Given exercise: Can you convert the stretch of the data below, from the line containing "1456x813 pixels. At" through the line containing "pyautogui.click(x=625, y=57)", into a JSON list of strings with one string per line and blank lines left out?

Data for processing:
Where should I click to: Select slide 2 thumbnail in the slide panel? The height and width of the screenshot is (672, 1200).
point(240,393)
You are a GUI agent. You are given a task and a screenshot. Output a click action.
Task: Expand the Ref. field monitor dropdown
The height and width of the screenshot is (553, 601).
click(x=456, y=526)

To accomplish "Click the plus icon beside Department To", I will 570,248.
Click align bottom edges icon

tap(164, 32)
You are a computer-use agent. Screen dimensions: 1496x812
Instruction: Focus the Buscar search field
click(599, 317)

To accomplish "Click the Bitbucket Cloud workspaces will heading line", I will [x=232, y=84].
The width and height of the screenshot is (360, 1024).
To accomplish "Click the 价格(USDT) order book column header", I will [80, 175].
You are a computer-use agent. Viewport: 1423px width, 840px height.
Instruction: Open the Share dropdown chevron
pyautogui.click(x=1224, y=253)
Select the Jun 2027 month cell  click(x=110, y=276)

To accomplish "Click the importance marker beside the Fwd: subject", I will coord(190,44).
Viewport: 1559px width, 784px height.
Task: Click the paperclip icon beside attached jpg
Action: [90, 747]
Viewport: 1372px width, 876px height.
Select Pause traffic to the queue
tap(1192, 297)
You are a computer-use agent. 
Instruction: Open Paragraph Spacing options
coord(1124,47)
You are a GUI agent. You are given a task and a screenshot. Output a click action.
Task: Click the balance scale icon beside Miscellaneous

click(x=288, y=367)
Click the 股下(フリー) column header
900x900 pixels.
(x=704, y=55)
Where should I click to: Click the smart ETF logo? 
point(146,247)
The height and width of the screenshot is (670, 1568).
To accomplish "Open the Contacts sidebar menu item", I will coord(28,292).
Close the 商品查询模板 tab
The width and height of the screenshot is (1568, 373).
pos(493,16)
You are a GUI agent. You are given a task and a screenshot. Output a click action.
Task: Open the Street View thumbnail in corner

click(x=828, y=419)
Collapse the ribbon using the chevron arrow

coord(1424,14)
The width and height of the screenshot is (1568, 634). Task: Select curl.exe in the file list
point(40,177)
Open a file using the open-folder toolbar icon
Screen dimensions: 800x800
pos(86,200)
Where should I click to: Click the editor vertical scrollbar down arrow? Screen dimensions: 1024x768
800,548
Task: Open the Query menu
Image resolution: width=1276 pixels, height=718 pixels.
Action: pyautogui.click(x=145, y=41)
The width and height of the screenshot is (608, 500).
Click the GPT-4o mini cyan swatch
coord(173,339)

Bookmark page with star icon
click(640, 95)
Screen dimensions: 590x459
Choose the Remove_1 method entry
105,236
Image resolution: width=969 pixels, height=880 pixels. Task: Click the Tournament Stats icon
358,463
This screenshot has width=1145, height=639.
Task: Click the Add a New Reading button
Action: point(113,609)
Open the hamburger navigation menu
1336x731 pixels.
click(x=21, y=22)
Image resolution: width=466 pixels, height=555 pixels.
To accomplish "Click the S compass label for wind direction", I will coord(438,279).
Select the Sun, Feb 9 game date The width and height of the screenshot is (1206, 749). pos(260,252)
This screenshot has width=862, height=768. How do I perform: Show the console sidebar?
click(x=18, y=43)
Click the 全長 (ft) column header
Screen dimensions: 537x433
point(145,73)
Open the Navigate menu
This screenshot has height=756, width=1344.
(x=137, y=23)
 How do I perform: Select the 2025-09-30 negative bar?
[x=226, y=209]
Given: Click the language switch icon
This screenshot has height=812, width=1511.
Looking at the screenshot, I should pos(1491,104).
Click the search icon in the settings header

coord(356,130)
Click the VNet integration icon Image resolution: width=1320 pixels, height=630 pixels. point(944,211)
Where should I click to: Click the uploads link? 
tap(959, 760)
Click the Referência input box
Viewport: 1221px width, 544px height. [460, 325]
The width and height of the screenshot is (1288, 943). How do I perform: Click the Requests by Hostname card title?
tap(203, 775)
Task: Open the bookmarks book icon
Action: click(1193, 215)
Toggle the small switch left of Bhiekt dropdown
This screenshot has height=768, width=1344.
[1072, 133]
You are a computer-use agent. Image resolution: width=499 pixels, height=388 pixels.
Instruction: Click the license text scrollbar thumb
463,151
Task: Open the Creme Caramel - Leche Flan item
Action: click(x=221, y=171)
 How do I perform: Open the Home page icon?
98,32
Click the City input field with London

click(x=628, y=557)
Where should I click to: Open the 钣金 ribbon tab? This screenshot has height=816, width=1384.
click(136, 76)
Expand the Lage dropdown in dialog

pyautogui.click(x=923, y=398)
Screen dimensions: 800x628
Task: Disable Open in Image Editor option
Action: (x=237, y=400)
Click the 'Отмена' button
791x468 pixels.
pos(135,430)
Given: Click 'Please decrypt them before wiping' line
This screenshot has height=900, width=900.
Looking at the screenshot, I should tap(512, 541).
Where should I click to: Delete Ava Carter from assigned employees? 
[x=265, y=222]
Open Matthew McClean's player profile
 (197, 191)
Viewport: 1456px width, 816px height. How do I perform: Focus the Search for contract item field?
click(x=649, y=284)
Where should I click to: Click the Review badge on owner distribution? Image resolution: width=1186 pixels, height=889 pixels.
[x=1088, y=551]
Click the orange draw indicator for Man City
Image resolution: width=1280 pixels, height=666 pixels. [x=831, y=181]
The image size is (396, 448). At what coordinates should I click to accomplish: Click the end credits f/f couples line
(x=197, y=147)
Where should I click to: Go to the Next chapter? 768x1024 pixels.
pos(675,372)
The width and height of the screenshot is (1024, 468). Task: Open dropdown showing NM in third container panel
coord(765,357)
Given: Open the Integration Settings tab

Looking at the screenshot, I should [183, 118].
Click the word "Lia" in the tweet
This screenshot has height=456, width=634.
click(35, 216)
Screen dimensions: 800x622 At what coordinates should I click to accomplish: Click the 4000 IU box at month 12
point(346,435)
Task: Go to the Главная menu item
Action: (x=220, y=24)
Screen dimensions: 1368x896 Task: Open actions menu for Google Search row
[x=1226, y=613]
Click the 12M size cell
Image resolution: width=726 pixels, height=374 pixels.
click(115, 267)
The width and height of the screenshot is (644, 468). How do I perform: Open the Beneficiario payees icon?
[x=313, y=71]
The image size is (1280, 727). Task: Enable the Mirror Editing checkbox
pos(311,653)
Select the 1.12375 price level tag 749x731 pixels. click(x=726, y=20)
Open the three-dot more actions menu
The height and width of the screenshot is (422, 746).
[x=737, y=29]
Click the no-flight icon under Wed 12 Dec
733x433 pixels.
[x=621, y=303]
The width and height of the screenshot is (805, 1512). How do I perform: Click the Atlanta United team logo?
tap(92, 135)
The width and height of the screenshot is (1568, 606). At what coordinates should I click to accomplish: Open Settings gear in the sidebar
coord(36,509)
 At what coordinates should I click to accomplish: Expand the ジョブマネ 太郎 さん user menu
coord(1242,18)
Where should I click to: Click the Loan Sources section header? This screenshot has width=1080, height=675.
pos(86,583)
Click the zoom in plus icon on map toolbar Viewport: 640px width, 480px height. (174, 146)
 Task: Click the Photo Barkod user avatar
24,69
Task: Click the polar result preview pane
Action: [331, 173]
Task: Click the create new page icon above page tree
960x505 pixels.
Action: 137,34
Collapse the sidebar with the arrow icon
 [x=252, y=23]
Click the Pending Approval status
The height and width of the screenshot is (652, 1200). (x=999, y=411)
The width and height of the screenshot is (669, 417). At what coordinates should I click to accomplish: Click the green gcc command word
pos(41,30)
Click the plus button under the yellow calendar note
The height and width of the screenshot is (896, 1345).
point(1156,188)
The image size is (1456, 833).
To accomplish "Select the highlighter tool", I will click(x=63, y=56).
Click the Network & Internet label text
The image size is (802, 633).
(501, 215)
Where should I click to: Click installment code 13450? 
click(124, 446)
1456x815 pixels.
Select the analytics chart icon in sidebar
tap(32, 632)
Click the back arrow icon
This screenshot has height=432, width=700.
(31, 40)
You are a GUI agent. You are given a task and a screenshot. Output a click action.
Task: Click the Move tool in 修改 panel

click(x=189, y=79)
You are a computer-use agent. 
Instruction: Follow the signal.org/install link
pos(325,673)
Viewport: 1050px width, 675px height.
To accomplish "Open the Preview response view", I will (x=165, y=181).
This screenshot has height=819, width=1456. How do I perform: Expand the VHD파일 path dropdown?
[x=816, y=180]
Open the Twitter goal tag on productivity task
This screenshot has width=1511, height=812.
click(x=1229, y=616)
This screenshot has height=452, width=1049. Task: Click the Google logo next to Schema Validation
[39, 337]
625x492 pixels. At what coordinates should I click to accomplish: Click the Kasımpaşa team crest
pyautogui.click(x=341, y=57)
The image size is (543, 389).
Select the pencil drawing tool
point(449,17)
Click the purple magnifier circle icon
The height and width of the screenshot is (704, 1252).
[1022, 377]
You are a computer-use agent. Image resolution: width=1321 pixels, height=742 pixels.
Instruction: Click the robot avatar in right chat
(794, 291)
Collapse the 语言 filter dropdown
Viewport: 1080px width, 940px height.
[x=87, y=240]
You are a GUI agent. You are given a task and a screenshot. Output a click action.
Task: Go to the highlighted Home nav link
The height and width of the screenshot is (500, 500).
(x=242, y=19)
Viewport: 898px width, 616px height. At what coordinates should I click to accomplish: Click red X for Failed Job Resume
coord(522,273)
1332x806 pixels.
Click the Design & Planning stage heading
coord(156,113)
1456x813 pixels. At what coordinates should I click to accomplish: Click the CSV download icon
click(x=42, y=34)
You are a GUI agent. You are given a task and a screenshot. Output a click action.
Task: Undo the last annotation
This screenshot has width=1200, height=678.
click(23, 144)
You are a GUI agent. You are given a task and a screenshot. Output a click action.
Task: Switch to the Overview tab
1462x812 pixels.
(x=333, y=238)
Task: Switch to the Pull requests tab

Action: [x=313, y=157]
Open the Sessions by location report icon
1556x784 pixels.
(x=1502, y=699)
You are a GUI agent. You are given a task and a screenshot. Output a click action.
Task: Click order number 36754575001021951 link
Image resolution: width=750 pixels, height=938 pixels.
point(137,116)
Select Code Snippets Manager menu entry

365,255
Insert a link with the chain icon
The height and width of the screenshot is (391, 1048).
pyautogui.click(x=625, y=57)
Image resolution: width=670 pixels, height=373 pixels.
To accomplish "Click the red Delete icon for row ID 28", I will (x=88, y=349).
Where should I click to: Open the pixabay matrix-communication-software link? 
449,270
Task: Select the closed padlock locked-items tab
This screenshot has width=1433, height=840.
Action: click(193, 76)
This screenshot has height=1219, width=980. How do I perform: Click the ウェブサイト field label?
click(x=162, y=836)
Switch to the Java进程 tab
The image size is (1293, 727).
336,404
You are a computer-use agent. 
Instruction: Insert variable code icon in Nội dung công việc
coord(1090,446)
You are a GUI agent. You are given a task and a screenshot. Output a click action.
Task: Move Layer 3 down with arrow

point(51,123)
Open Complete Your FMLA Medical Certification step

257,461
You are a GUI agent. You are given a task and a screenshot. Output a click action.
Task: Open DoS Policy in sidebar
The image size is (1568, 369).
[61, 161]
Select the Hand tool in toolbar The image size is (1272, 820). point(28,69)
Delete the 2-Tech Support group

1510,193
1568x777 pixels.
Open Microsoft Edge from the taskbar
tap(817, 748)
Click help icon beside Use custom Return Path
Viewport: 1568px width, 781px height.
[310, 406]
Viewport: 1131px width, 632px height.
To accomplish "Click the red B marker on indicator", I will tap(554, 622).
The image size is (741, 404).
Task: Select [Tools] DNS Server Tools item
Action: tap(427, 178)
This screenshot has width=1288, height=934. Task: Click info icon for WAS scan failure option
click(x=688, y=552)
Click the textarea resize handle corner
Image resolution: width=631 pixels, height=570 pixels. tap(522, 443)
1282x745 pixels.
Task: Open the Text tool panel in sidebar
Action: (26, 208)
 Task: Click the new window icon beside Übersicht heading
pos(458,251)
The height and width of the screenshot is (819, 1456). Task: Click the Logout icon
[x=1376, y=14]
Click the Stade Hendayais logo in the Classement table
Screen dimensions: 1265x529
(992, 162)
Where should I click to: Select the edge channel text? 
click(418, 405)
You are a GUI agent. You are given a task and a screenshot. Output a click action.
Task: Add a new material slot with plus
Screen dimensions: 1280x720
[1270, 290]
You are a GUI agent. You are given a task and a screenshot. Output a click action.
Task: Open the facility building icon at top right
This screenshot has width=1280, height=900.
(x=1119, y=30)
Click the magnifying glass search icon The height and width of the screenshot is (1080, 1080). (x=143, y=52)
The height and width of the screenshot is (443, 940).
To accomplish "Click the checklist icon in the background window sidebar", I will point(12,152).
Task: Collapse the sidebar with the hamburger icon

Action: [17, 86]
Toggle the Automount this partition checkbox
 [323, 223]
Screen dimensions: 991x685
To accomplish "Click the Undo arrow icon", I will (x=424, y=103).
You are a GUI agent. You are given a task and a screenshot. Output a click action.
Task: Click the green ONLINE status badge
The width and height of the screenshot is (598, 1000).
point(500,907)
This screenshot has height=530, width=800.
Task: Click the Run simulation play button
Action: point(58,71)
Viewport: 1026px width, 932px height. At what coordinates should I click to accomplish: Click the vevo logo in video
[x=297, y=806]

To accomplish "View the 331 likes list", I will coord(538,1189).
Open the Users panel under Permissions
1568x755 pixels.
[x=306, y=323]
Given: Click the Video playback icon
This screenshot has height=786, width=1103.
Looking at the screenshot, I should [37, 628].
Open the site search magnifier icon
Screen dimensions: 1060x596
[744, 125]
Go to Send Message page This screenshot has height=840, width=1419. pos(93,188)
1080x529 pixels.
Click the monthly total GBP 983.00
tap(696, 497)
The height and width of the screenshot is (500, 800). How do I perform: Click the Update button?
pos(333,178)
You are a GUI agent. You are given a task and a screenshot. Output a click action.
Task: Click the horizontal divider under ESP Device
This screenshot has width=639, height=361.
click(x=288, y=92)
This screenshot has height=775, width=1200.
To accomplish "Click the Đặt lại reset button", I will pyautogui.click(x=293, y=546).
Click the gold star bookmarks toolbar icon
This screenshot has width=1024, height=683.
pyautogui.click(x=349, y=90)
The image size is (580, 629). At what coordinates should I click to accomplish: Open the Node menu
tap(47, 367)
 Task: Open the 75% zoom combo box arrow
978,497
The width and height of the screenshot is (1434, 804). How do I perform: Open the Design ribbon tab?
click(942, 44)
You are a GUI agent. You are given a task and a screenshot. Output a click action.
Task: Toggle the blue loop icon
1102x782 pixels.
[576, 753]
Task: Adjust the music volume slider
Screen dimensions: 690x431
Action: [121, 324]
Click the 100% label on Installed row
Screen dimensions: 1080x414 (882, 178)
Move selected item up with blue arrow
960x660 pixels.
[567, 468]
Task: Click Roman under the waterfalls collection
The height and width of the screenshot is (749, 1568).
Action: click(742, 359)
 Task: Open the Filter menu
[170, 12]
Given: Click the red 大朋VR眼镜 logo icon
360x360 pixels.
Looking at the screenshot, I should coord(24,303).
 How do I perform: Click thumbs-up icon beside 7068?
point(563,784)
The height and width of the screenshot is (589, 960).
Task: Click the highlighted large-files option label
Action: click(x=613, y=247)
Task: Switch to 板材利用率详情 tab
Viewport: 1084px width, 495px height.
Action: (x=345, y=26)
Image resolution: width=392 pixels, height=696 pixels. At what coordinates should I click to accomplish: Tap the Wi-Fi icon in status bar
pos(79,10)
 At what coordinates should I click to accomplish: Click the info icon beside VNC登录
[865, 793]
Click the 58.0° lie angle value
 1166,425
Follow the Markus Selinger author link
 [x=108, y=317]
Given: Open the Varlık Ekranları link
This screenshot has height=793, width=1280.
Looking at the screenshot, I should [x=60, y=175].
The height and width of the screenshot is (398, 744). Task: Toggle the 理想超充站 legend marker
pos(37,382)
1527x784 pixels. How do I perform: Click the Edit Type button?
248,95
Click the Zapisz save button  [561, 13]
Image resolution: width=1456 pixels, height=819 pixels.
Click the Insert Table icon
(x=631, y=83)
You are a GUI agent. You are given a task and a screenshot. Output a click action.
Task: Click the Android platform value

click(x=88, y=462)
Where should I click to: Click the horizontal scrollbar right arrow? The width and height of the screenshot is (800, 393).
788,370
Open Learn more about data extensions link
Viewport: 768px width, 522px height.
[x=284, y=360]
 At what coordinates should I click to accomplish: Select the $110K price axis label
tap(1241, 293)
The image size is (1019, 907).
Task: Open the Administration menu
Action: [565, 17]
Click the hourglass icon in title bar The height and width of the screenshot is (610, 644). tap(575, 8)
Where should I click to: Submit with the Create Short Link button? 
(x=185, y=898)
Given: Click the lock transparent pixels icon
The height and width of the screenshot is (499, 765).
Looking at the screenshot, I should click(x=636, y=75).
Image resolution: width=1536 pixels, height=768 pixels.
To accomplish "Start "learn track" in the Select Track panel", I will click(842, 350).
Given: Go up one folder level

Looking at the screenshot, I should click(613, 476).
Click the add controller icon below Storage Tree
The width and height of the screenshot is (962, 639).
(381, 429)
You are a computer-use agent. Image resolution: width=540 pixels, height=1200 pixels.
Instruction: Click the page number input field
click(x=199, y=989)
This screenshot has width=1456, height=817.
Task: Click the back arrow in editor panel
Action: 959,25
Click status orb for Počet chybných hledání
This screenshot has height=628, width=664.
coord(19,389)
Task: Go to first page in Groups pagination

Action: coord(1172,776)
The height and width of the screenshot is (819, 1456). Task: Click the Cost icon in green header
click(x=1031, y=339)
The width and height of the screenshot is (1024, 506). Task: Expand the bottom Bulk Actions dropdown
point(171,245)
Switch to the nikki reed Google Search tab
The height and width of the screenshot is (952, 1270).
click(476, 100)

Output of the task:
[
  "1456x813 pixels. At what coordinates should I click to accomplish: Click the CSV download icon",
  "click(x=42, y=34)",
  "You are a GUI agent. You are given a task and a screenshot. Output a click action.",
  "Task: Undo the last annotation",
  "This screenshot has width=1200, height=678.",
  "click(23, 144)",
  "You are a GUI agent. You are given a task and a screenshot. Output a click action.",
  "Task: Switch to the Overview tab",
  "1462x812 pixels.",
  "(x=333, y=238)",
  "Task: Switch to the Pull requests tab",
  "Action: [x=313, y=157]",
  "Open the Sessions by location report icon",
  "1556x784 pixels.",
  "(x=1502, y=699)",
  "You are a GUI agent. You are given a task and a screenshot. Output a click action.",
  "Task: Click order number 36754575001021951 link",
  "Image resolution: width=750 pixels, height=938 pixels.",
  "point(137,116)",
  "Select Code Snippets Manager menu entry",
  "365,255",
  "Insert a link with the chain icon",
  "The height and width of the screenshot is (391, 1048).",
  "pyautogui.click(x=625, y=57)"
]